Man has made his choice and declared "I hate God":

Romans 3 As it is written: "There is none righteous, no, not one; there is none that understandeth; there is none that seeketh after God. They have all gone from the way; they have together become unprofitable; there is none that doeth good, no, not one." "Their throat is an open sepulcher; with their tongues they have used deceit." "The poison of asps is under their lips," "whose mouth is full of cursing and bitterness." "Their feet are swift to shed blood; destruction and misery are in their ways, and the way of peace have they not known." "There is no fear of God before their eyes."

Isaiah 64 But we are all as an unclean thing, and all our righteousnesses are as filthy rags; and we all do fade as a leaf, and our iniquities, like the wind, have taken us away. And there is none that calleth upon Thy name, that stirreth up himself to take hold of Thee; for Thou hast hid Thy face from us, and hast consumed us because of our iniquities.

There will be not one person in hell who does not hate God. For His own Glory, God has given grace to some of us who don't deserve it and we will all cry out for His mercy. You assume by your response that Salvation is for the benefit of man. It is not; Salvation is for the display of God's glory.
What if God, choosing to show His wrath and to make His power known, endured with much longsuffering the vessels of wrath fitted for destruction; and this, that He might make known the riches of His glory on the vessels of mercy, whom He had prepared before unto glory, even us whom He hath called, not of the Jews only, but also of the Gentiles?
Mormonism attempts to rob God of His glory by exhalting man to the status of God.

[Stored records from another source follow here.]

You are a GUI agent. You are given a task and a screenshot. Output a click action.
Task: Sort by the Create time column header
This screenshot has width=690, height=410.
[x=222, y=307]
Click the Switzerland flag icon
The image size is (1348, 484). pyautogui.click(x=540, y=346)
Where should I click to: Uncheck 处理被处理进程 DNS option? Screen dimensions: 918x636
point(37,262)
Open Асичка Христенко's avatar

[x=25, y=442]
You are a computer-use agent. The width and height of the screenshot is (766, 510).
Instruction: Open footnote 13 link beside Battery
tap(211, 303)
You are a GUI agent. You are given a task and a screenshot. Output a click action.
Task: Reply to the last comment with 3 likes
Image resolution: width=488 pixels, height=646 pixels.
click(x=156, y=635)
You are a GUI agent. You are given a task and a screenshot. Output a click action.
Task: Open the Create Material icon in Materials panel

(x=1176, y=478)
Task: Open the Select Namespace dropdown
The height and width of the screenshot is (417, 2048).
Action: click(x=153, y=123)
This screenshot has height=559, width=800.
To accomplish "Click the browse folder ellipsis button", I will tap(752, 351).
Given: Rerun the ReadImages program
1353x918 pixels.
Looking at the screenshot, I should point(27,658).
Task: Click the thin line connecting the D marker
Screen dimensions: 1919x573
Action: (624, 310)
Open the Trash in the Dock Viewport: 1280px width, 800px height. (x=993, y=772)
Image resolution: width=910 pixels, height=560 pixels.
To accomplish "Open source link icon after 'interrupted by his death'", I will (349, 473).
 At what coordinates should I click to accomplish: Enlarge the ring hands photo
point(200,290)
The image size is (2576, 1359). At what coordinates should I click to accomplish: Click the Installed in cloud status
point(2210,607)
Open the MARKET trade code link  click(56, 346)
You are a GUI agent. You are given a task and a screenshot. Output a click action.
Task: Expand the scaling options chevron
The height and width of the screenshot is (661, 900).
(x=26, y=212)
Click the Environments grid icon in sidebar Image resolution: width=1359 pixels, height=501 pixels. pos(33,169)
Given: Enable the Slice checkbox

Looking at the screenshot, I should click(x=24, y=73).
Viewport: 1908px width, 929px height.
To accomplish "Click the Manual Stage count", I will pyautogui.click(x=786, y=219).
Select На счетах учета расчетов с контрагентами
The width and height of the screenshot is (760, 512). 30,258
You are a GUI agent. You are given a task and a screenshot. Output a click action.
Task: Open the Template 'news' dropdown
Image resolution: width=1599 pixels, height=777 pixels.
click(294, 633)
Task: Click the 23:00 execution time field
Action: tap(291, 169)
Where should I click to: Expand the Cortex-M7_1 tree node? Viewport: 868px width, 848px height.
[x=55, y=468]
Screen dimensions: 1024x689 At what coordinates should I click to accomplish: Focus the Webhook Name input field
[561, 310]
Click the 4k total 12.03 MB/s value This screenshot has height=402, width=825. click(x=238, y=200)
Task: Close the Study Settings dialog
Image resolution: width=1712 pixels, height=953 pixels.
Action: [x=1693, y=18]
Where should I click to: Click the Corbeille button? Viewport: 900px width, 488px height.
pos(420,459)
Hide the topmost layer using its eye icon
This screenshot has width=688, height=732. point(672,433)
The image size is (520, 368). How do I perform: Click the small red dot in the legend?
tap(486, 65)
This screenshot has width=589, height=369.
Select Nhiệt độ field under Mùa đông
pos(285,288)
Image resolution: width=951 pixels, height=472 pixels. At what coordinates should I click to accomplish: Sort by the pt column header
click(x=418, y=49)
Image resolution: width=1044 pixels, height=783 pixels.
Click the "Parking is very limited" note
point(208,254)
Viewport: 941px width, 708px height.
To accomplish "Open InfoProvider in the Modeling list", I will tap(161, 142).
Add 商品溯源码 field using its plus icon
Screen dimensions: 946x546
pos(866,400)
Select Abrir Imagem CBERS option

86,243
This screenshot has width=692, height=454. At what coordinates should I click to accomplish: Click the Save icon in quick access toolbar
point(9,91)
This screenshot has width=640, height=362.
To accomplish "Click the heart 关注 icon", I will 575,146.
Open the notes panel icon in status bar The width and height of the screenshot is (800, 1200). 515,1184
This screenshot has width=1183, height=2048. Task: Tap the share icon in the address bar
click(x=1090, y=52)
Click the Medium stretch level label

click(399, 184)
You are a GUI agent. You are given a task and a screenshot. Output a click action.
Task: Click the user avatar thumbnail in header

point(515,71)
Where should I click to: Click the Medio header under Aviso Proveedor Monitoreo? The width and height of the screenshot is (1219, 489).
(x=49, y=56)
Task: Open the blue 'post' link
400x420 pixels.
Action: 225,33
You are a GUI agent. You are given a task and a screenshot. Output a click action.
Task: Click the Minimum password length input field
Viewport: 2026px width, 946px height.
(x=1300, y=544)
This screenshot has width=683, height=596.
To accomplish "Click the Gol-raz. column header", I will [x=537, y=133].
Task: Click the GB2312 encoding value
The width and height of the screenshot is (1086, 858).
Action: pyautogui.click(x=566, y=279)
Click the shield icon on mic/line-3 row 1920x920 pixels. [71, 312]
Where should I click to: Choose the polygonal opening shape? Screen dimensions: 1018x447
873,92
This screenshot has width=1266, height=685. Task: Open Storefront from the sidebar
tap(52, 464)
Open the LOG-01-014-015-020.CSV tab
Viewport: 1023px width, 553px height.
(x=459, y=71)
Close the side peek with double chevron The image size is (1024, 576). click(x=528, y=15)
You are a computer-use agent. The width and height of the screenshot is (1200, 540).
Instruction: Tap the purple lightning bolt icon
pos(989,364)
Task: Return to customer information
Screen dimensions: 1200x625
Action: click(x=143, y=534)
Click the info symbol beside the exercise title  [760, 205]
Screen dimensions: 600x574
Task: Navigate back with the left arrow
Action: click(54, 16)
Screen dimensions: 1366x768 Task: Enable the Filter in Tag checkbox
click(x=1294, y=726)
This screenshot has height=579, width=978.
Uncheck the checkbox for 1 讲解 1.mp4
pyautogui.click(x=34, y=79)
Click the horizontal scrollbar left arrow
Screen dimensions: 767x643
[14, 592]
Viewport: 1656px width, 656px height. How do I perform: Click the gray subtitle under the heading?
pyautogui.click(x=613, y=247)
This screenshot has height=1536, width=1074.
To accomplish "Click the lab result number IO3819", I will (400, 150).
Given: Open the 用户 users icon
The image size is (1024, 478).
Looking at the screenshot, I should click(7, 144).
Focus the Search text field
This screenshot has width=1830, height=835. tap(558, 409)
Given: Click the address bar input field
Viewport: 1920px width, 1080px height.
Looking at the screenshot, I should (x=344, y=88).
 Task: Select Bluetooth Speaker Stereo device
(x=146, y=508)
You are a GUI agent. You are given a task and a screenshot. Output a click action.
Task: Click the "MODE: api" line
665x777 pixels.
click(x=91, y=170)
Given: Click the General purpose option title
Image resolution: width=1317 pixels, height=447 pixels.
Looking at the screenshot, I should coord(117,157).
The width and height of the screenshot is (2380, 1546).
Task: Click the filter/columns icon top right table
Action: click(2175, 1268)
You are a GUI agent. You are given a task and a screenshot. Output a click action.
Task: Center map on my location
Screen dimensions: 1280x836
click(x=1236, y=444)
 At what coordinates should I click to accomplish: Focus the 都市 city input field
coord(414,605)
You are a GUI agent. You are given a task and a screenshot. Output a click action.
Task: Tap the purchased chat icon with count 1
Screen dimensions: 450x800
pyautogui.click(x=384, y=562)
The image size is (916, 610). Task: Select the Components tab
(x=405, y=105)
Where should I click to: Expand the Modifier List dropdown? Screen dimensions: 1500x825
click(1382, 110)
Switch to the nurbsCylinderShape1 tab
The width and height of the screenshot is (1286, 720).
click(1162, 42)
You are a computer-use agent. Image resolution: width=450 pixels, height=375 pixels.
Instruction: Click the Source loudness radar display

God is infinitely jealous of His glory. You stand on the edge of eternity with the wrong goal and you will most certainly see a display of God's zeal for His own Glory as will all of us.

I cried to Thee, O LORD; and unto the LORD I made supplication:

"What profit is there in my blood, when I go down to the pit? Shall the dust praise Thee? Shall it declare Thy truth?

Hear, O LORD, and have mercy upon me; LORD, be Thou my helper!"

Thou hast turned for me my mourning into dancing; Thou hast put off my sackcloth and girded me with gladness, to the end that my glory may sing praise to Thee and not be silent. O LORD my God, I will give thanks unto Thee for ever.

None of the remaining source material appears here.